◆ Provided text ◆
--------
Mawaan Rizwan (born 18 August 1992) is a Pakistani-born British actor, writer and comedian who began his career as a YouTuber.

Early life 
Rizwan was born in Lahore, Pakistan; his mother, Shahnaz, was one of nine siblings and had starred in a number of black and white Pakistani films. As his mother desired a better life for Mawaan and his sister, they emigrated to London in 1994. Six years later, at the age of eight, Rizwan and his family were threatened with deportation, but were granted indefinite leave to remain after legal battles and protests for the family's immigration rights.

Career 
Rizwan started making YouTube videos at the age of 16. The attention he received for these resulted in him gaining roles on various television and streaming programming. In 2013 he began starring in the BAFTA award nominated series DNN: Definitely Not Newsround, a spoof news comedy series for children. In 2015 he starred in Disney XD UK series Mega Awesome Super Hacks alongside Oli White and Jimmy Hill.

In 2015, Rizwan travelled to Pakistan, his country of birth, to film the documentary How Gay Is Pakistan? which explores the issues faced by other LGBTQ Muslims living under Islamic law that deems homosexuality illegal. The documentary was televised internationally, including on ABC2 in Australia, CBC in Canada and in various markets via Amazon Prime Video.
--------
◆ Provided information ◆
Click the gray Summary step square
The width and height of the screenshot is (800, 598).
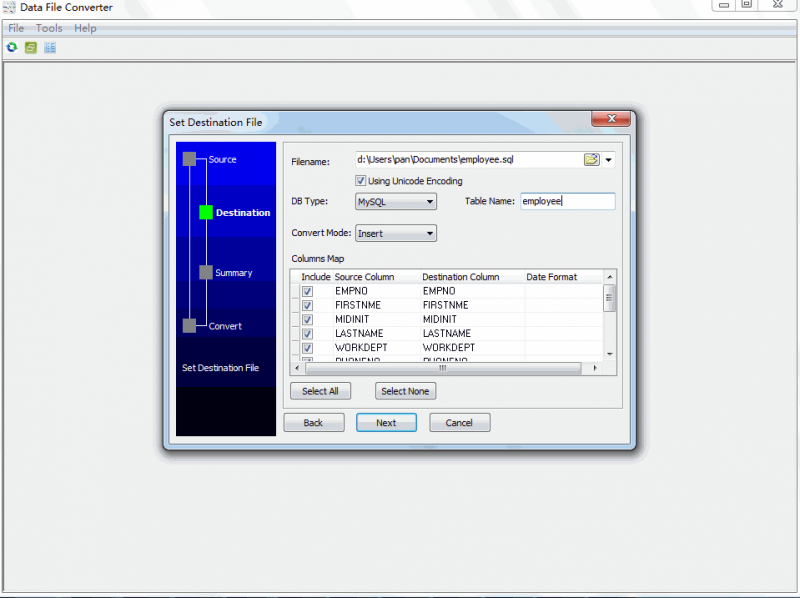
--------
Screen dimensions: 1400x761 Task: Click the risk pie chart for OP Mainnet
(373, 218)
--------
◆ Written problem ◆
Using the text on Mawaan Rizwan, answer these:
1. In what year did the family emigrate to London?
2. At what age did Rizwan begin making YouTube videos?
3. Which broadcaster in Canada televised How Gay Is Pakistan?

◆ Solution for this problem ◆
1. 1994
2. 16
3. CBC